River otters are brown and black.
The adults are three to four feet long, including their 12 to 18 inch tail.
The tail is flat and well muscled. They generally weigh 15 to 25 pounds.
The males are usually larger than the females. The river otter's
body is elongated. It has small ears. Its ears and nose close when it goes
under the water. Its eyes are located near the top of its head, so it can
see above the surface while it is swimming nearly submerged. The river
otter's legs are short, with five webbed toes on each
foot. It has tightly packed underfur, and its long guard hairs are water-repellent. It has teeth like a carnivore. The otter's sense of smell is very good, but its senses of sight and hearing are not as well developed.
The North American river otter can be found in Canada and the United States. Otters are well adapted for aquatic life and are usually found in or near water. They can be found in marine and fresh water environments. They are found in rivers, lakes, marshs, and other inland waterways. They prefer the tributaries of major, unpolluted bodies of water where there is very little human disturbance. Log jams and submerged trees provide a resting place for them. Otters live in dens underground. Otters rarely dig dens themselves. Instead, they make their homes in abandoned beaver lodges and homes built by other animals, such as woodchucks. Brush piles, root areas under large trees and similar sites are used as temporary homes.
The river otter's facial whiskers are extremely sensitive to touch, so it is able to locate food even in muddy water. In the wild, river otters eat fish, freshwater mussels, frogs, turtles and water birds. They also eat crayfish, rodents, snakes, as well as aquatic bulbs, roots and blueberries. Fish is their favorite. At the zoo they eat smelt, omnivore biscuts, feline diet, and eggs every day.
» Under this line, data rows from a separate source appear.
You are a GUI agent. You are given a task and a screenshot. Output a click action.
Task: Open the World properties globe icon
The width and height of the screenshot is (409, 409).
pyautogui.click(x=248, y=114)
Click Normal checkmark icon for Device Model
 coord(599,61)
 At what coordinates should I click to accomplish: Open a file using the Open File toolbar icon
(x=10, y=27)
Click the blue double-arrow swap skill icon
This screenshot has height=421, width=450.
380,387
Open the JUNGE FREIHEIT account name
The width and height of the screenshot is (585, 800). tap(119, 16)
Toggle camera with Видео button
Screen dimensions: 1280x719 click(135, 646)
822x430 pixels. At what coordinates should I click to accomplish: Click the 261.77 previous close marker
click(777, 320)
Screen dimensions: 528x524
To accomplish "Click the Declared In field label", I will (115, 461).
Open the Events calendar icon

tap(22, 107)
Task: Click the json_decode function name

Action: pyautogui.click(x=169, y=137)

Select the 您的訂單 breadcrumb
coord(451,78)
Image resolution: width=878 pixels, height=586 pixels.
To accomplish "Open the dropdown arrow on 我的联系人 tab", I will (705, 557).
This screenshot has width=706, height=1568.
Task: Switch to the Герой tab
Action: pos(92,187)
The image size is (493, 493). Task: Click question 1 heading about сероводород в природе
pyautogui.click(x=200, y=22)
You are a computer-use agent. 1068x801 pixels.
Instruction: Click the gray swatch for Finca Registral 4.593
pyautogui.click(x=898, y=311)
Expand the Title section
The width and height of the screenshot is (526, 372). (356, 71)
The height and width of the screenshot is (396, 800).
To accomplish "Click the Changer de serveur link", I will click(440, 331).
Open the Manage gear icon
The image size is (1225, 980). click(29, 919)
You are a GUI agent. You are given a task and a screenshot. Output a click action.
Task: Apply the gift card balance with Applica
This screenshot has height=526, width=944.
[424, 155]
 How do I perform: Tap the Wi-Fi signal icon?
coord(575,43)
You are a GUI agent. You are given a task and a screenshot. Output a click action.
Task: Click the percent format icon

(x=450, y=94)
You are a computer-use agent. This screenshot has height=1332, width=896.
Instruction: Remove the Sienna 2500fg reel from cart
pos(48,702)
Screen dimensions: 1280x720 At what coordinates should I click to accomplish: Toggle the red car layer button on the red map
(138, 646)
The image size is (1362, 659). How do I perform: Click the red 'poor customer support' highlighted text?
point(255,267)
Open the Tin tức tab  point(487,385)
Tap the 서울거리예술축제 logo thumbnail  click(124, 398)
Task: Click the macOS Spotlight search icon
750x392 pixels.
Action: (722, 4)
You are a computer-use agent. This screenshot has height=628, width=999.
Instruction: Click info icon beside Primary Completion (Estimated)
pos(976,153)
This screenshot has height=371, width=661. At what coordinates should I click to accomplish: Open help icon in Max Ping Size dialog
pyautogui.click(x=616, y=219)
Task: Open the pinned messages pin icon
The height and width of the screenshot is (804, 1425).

River otters are solitary creatures, except when they pair up during mating season. Breeding occurs during early spring following the birth of a litter. When the young are born there are usually two. Litters are cared for by the mother. New born pups have silky black fur. They are toothless, blind and helpless. The pups weigh four to six ounces and are eight to eleven inches long at birth. Pups grow rapidly and emerge from the den at two months old. They eat solid food at two months and are weaned at three months. Young otters are self sufficient by the time they are five to six months old. The family group remains intact for at least seven or eight months or up until the birth of a new litter.
Otters are expert swimmers and divers. They can swim at an average speed of seven miles per hour and stay underwater for up to 2 minutes. Otters seem to like to play more than other wild animals. They often wrestle and chase each other. They like to slide down wet banks and over the snow. River otters are most active from early evening through early morning. They are active all year, even in the coldest of weather. A fat layer under the skin and its dense, oily fur protect the otters in extremely cold water.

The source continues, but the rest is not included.